Just as individuals grow in genealogical maturity, so too does software. This series of articles examines the maturity of evidence management on the Ancestry.com and FamilySearch.org websites. Software vendors are the primary audience for this series. It will be quite technical, so some of you will have to bear with me. If I simplify it too much, I run the risk of miscommunication to the vendors. Hang with me, I have some lighter fare planned for the future.

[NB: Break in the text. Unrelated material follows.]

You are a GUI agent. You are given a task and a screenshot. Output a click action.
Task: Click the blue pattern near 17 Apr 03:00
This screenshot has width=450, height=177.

The Evidence Management diagram shows the distinction that should exist between source tracking, evidence summaries, conclusions, and people in a genealogy programs. |
As new articles are published, I will add links to this table of contents:
- Introduction
- “Why Can’t You Get It Right?” – Indictment of Ancestry.com and FamilySearch for lack of evidence management and an introduction to the evidence management diagram
- “Evidence Management Explained” - A concrete example
- Source tracking
- “Of Sources and Citations: All Bets Are Off” – Definitions of source and citation
- “Evidence Management in the Wild” – Source tracking and vendor comparisons
- Evidence summaries
- “Evidence: There’s No Better Rule” – The consequences suffered when evidence summaries are not separate from sources and individuals
- “Close, But No Cigar” – Table comparing vendor support of evidence summaries
- Conclusion support
- “Genealogist or Gossip” – Table comparing vendor support for conclusion entry
- How Close Are They?
- “The Evidence Architecture of the New FamilySearch Tree” – Walk through an example showing how close the New FamilySearch Tree comes to true evidence management
- “Evidence Management and Ancestry.com Member Trees” – One feature of Ancestry.com Member Trees uses the same organization as an Evidence Summary. Another is Ancestry.com's Conclusion Interface.
To learn more about evidence, the research process, and the genealogist’s standard of proof, start with these sources.
Sources
Mills, Elizabeth Shown, CG, CGL, FASG, FNGS, FUGA. “Fundamentals of Evidence Analysis.” Evidence Explained: Citing History Sources from Artifacts to Cyberspace. Second edition. Baltimore, Maryland: Genealogical Publishing Company, 2009). Pages 13-38.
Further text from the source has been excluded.